L’annonce de la venue du Royaume entraîne une conduite humaine qui dans Matthieu s’exprime surtout par la poursuite de la justice et l’obéissance à la Loi. La justice, thème préféré de Matthieu (3.15 ; 5.6, 10, 20 ; 6.1, 33 ; 21.32), est ici la réponse humaine d’obéissance à la volonté du Père, plutôt que le don divin du pardon qu’elle est pour saint Paul. La validité de la Loi (Torah) mosaïque est affirmée, 5.17-20, mais son développement par les pharisiens est rejeté en faveur de son interprétation par Jésus, qui insiste surtout sur les préceptes éthiques, sur le Décalogue et sur les grands commandements de l’amour de Dieu et du prochain, et qui parle d’autres sujets (le divorce, 5.31-32 ; 19.1-10) dans la mesure où ils revêtent un aspect moral.

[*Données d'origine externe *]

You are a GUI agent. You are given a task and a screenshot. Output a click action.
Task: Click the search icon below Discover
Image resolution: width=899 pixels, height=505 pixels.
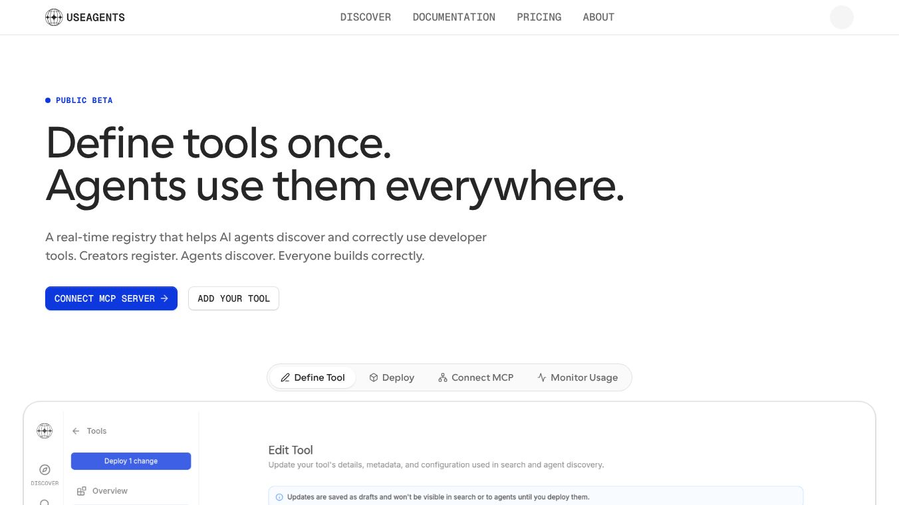point(45,502)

Parmi les évangélistes Matthieu se distingue aussi par son intérêt explicite pour l’Église, 16.18 ; 18.18 (deux fois). Il cherche à donner à la communauté des croyants des principes de conduite et des chefs autorisés. Ces principes sont évoqués dans les grands discours, surtout au chap. 18 qui contient des principes en vue de prendre des décisions et de résoudre des conflits : la sollicitude pour la brebis égarée et pour les petits, le pardon et l’humilité. Matthieu n’a pas le triple ministère des évêques, des presbytres et des diacres, mais il mentionne les sages ou les chefs instruits, et en particulier les apôtres, avec Pierre à leur tête, 10.2, qui participent à l’autorité de Jésus lui-même, 10.40 ; 9.8 ; il mentionne aussi les prophètes, les scribes, les sages, 10.41 ; 13.52 ; 23.34. Comme juge de dernière instance il y a Pierre, 16.19. Puisque le pouvoir, bien que nécessaire, est dangereux, les chefs ont besoin de l’humilité, 18.1-9. Matthieu ne se fait aucune illusion au sujet de l’Église. N’importe qui peut échouer (même Pierre, 26.69-75) ; les prophètes peuvent dire le faux, 7.15 ; dans l’Église saints et pécheurs sont mélangés jusqu’au dernier tri, 13.36-43 ; 22.11-14 ; 25. Néanmoins, les portes de l’Hadès ne prévaudront pas contre elle, 16.18, et elle est envoyée en mission au monde entier, 28.18-20. Le style de vie apostolique ou missionnaire est décrit en 9.36-11.1. Tout l’évangile est encadré par le formulaire selon lequel Dieu est uni avec son peuple par Jésus Christ, Mt 1.23 ; 28.18-20. Les rejetés de l’ancien Israël, 21.31-32, unis aux païens convertis, deviennent de nouveau le peuple de Dieu, 21.43. On comprend que cet évangile si complet et si bien organisé, rédigé dans une langue moins savoureuse mais plus correcte que celle de Marc, ait été reçu et utilisé par l’Église naissante avec une faveur marquée.